When I got the galley for Kelly Corrigan’s new book I felt like a girl opening a Three Musketeers bar in my room without sharing with my sisters.  Kelly’s memoirs make you feel like you just went to confession, took a long bath and had a girl’s weekend all at once.  So how did this latest book come about?  Kelly and her family sat around the table one night discussing life’s hardest phrases, “I Don’t Know, “I Love You,” or “I Was Wrong” (the most difficult in my marriage).  This conversation led to a book that is really a meditation on life, based on 12 sentences or phrases that connect us to that journey.  But don’t worry that it veers into the crystal and incense territory, in typical Kelly fashion she has plenty of self-effacing anecdotal humor as she recounts the loss of her dear friend (have tissues), the end of her fertility, her dog’s habit of eating poop out of the toilet ( when the seat is left open!) and how she pitched her husbands old frat T-shirts while he was out of the house.  Kelly’s wry humor, candor and spot-on prose make us all feel better about our own perfectly imperfect lives.

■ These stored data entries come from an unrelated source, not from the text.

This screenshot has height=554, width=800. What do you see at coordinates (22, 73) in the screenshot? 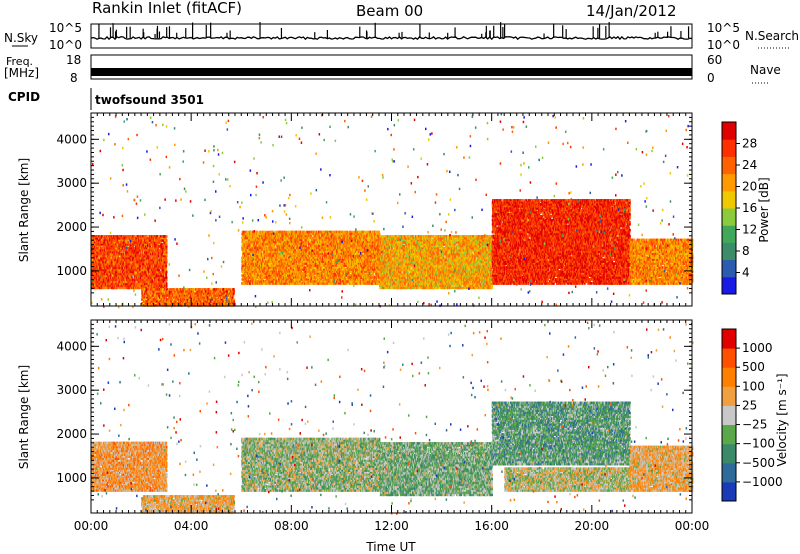
I see `freq-unit-label: [MHz]` at bounding box center [22, 73].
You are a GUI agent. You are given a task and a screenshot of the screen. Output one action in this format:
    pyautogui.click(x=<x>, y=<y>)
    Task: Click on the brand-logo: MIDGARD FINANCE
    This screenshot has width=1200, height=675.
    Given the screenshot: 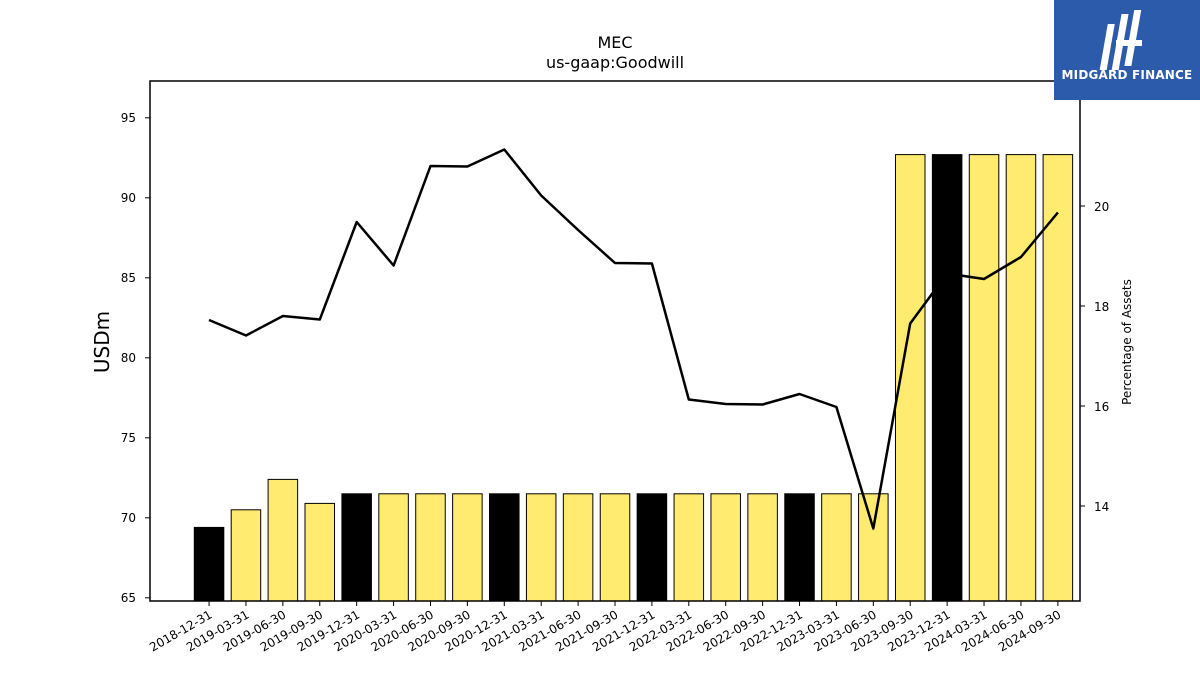 What is the action you would take?
    pyautogui.click(x=1127, y=50)
    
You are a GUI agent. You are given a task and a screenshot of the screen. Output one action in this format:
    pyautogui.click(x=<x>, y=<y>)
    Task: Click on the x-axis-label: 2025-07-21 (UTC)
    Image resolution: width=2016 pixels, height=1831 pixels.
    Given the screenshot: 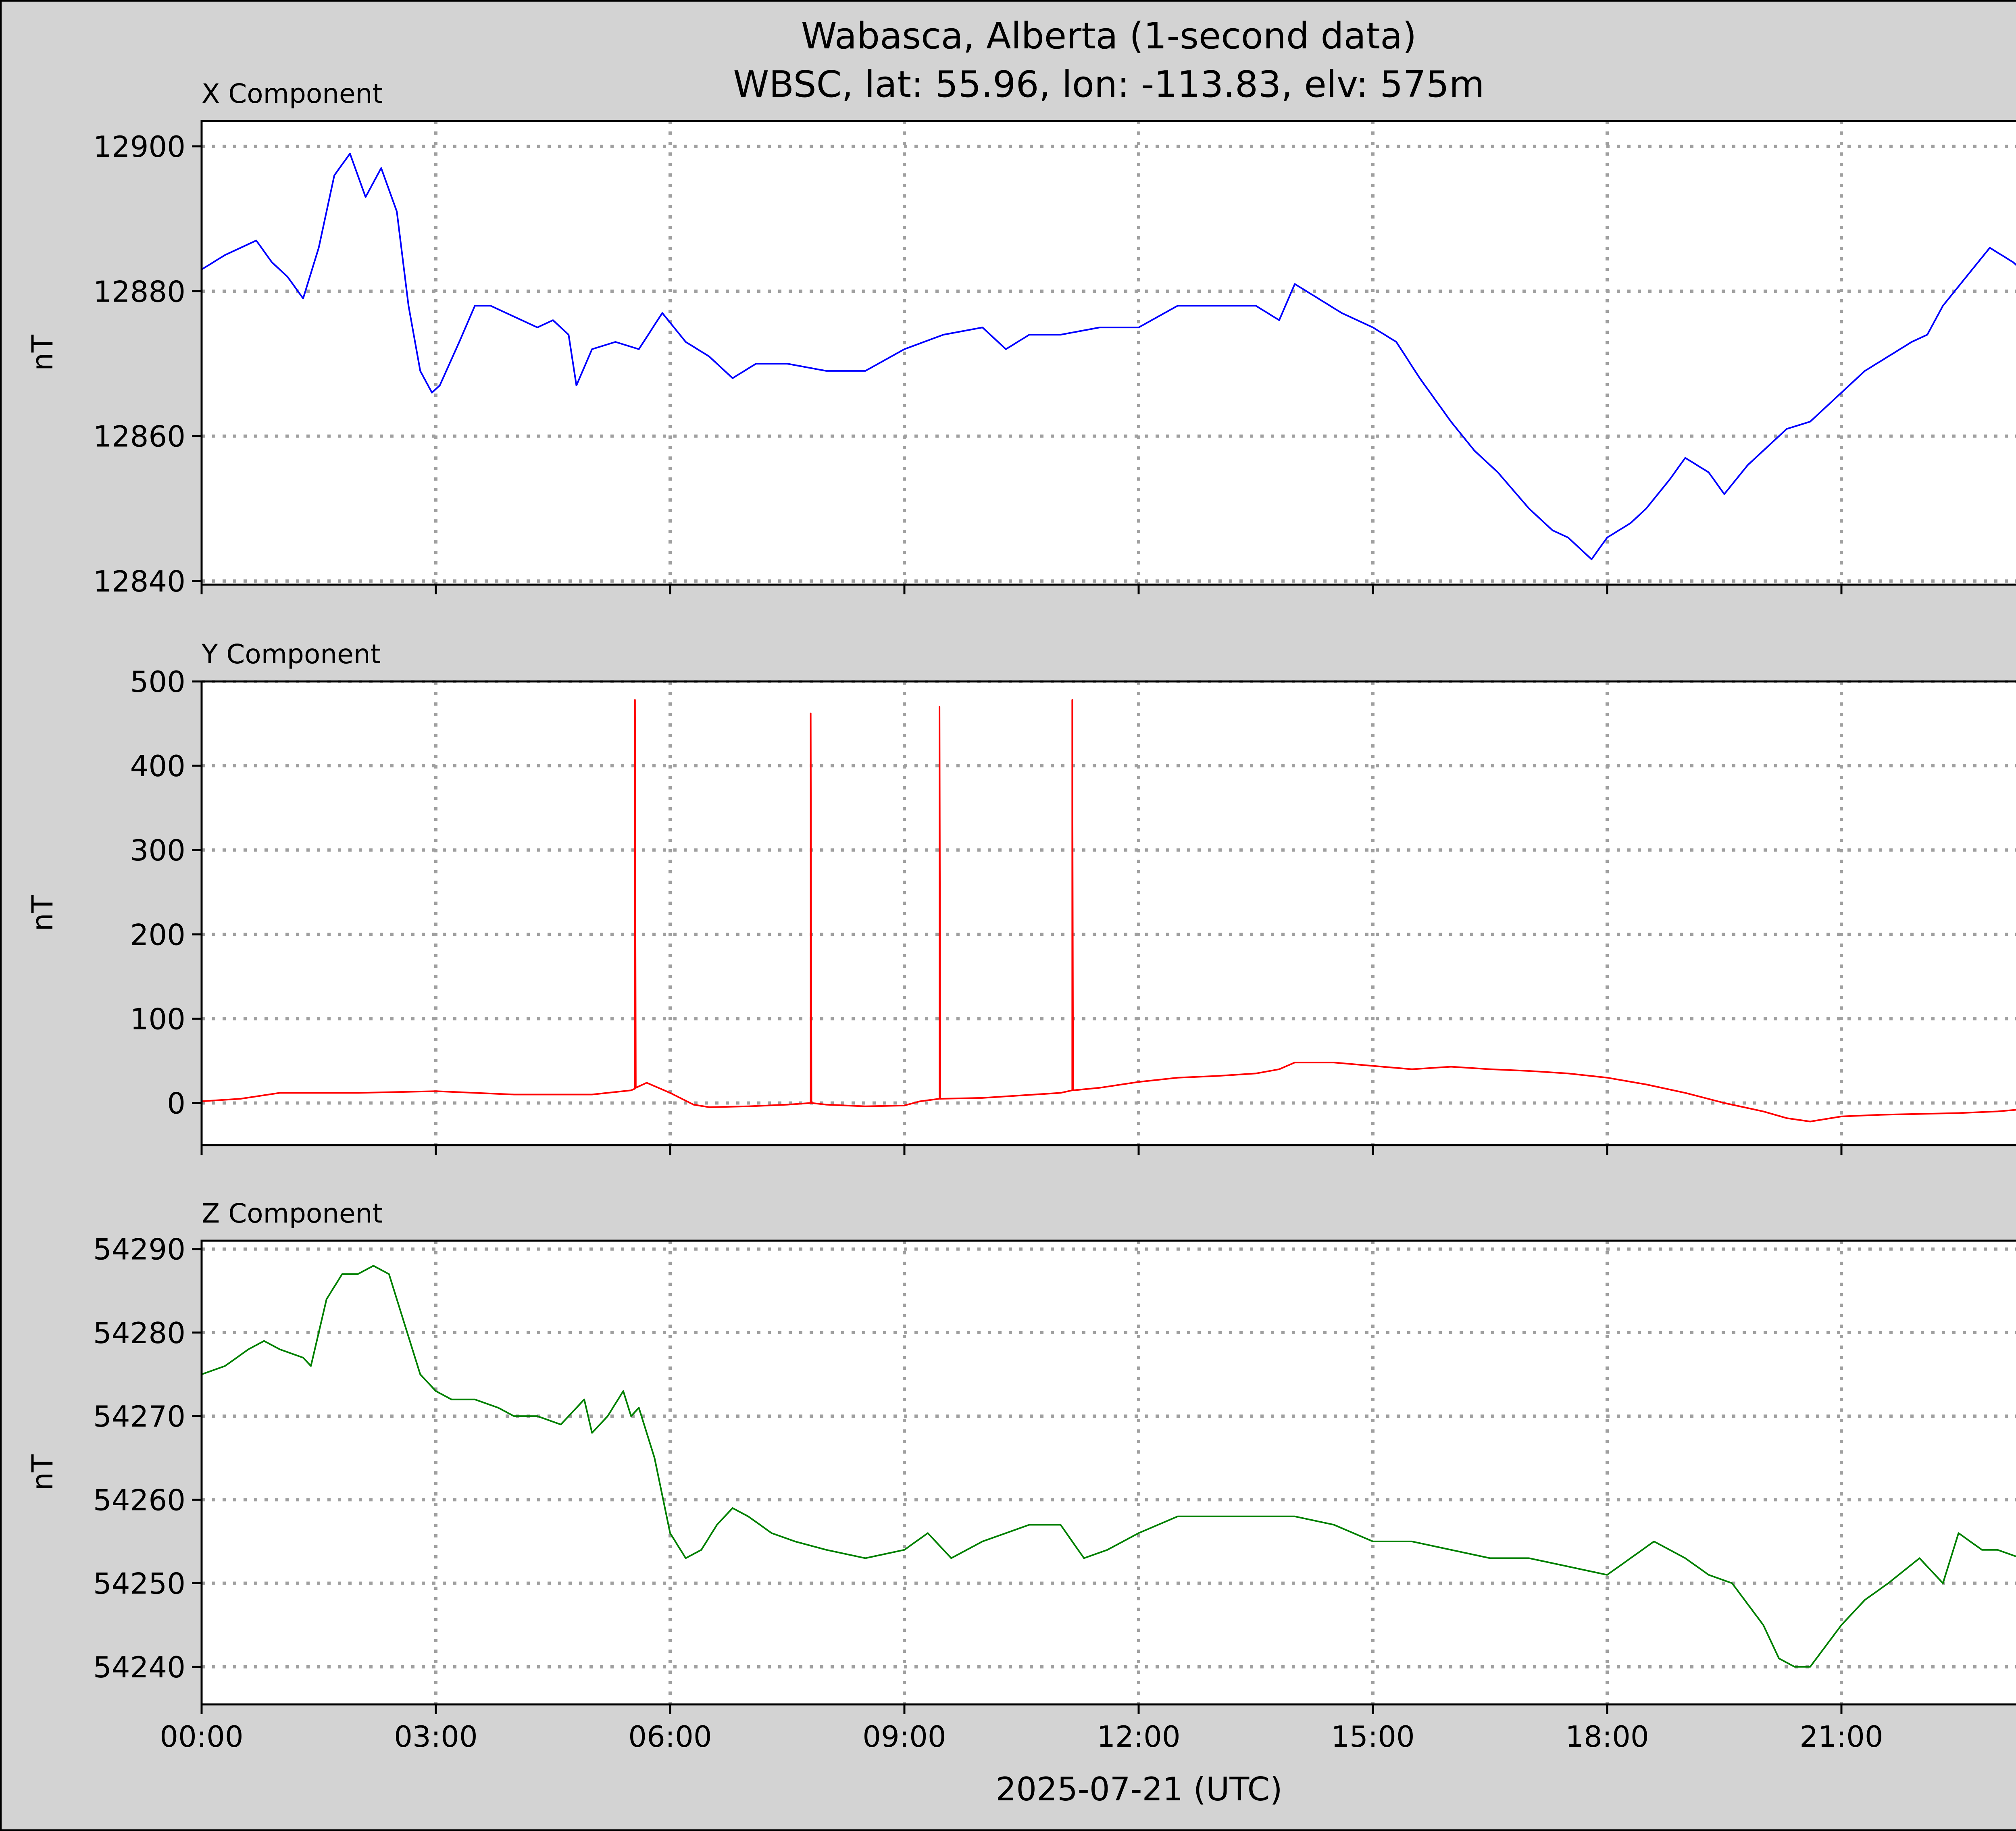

Meditation for Fidgety Skeptics, Dan Harris

If you’re one of those people who cannot imagine that you would ever be able to sit and just…. clear your mind, you need to read this book.  Dan Harris, ABC News reporter and friend (confession, my husband and I set him up with his wife) has written his second book about his quest for calm in an anxious world.  If you didn’t read “10% Happier” you need to, because Dan’s self-deprecating honest and often hilarious tale about how his quest to quell his anxiety after an on-air melt down became a best-seller for a reason.  And it sets the stage for this next book, which is filled with practical instructions, information about his 10%Happier app (to help keep on daily track) some scientific evidence and tales from his cross-country bus road trip where he set up a booth and spoke with scores of everyday pedestrians, military cadets, police officers, basically anyone who would let him approach.  In a world that, on a good day, seems to have an itchy trigger finger, maybe a five-minute mind adjustment is something we could all use?  What do you have to lose?